THE TASK
Could you output every record below exactly as it appears?

Stored data
▬▬▬▬▬▬▬▬▬▬

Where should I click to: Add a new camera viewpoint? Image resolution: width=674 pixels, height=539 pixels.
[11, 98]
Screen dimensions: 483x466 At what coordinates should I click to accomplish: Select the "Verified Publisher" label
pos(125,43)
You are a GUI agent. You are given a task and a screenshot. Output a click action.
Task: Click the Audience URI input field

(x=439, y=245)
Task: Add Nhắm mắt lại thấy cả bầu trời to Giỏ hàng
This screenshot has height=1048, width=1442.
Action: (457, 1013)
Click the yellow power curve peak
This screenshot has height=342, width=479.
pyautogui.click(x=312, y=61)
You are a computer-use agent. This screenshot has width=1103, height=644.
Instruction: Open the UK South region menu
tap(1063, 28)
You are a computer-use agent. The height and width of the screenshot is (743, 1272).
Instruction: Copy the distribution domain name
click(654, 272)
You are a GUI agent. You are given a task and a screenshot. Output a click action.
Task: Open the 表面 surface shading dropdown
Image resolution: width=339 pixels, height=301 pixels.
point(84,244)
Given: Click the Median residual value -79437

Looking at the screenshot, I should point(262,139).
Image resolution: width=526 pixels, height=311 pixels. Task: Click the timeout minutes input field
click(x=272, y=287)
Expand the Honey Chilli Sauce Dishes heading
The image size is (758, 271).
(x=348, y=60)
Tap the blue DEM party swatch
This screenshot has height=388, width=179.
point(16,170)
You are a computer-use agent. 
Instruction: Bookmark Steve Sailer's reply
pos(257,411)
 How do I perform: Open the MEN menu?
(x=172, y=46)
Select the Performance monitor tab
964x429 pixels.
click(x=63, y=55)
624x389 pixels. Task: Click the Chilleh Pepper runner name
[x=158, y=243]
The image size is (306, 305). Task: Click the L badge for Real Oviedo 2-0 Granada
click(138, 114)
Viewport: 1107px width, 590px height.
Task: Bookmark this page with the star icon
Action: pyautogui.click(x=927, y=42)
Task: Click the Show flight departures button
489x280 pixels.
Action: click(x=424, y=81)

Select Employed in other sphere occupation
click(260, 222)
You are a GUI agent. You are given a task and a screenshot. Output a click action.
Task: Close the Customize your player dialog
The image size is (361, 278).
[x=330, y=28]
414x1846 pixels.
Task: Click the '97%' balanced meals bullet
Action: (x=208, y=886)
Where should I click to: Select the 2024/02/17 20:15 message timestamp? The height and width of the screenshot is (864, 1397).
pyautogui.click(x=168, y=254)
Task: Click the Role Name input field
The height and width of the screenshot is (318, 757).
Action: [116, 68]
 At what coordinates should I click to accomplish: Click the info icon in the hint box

▬▬▬▬▬▬▬▬▬▬

WRITTEN REPLY
Where should I click to: Add a new camera viewpoint? Image resolution: width=674 pixels, height=539 pixels.
[11, 98]
Screen dimensions: 483x466 At what coordinates should I click to accomplish: Select the "Verified Publisher" label
pos(125,43)
You are a GUI agent. You are given a task and a screenshot. Output a click action.
Task: Click the Audience URI input field

(x=439, y=245)
Task: Add Nhắm mắt lại thấy cả bầu trời to Giỏ hàng
This screenshot has height=1048, width=1442.
Action: (457, 1013)
Click the yellow power curve peak
This screenshot has height=342, width=479.
pyautogui.click(x=312, y=61)
You are a computer-use agent. This screenshot has width=1103, height=644.
Instruction: Open the UK South region menu
tap(1063, 28)
You are a computer-use agent. The height and width of the screenshot is (743, 1272).
Instruction: Copy the distribution domain name
click(654, 272)
You are a GUI agent. You are given a task and a screenshot. Output a click action.
Task: Open the 表面 surface shading dropdown
Image resolution: width=339 pixels, height=301 pixels.
point(84,244)
Given: Click the Median residual value -79437

Looking at the screenshot, I should point(262,139).
Image resolution: width=526 pixels, height=311 pixels. Task: Click the timeout minutes input field
click(x=272, y=287)
Expand the Honey Chilli Sauce Dishes heading
The image size is (758, 271).
(x=348, y=60)
Tap the blue DEM party swatch
This screenshot has height=388, width=179.
point(16,170)
You are a computer-use agent. 
Instruction: Bookmark Steve Sailer's reply
pos(257,411)
 How do I perform: Open the MEN menu?
(x=172, y=46)
Select the Performance monitor tab
964x429 pixels.
click(x=63, y=55)
624x389 pixels. Task: Click the Chilleh Pepper runner name
[x=158, y=243]
The image size is (306, 305). Task: Click the L badge for Real Oviedo 2-0 Granada
click(138, 114)
Viewport: 1107px width, 590px height.
Task: Bookmark this page with the star icon
Action: pyautogui.click(x=927, y=42)
Task: Click the Show flight departures button
489x280 pixels.
Action: click(x=424, y=81)

Select Employed in other sphere occupation
click(260, 222)
You are a GUI agent. You are given a task and a screenshot. Output a click action.
Task: Close the Customize your player dialog
The image size is (361, 278).
[x=330, y=28]
414x1846 pixels.
Task: Click the '97%' balanced meals bullet
Action: (x=208, y=886)
Where should I click to: Select the 2024/02/17 20:15 message timestamp? The height and width of the screenshot is (864, 1397).
pyautogui.click(x=168, y=254)
Task: Click the Role Name input field
The height and width of the screenshot is (318, 757).
Action: [116, 68]
 At what coordinates should I click to accomplish: Click the info icon in the hint box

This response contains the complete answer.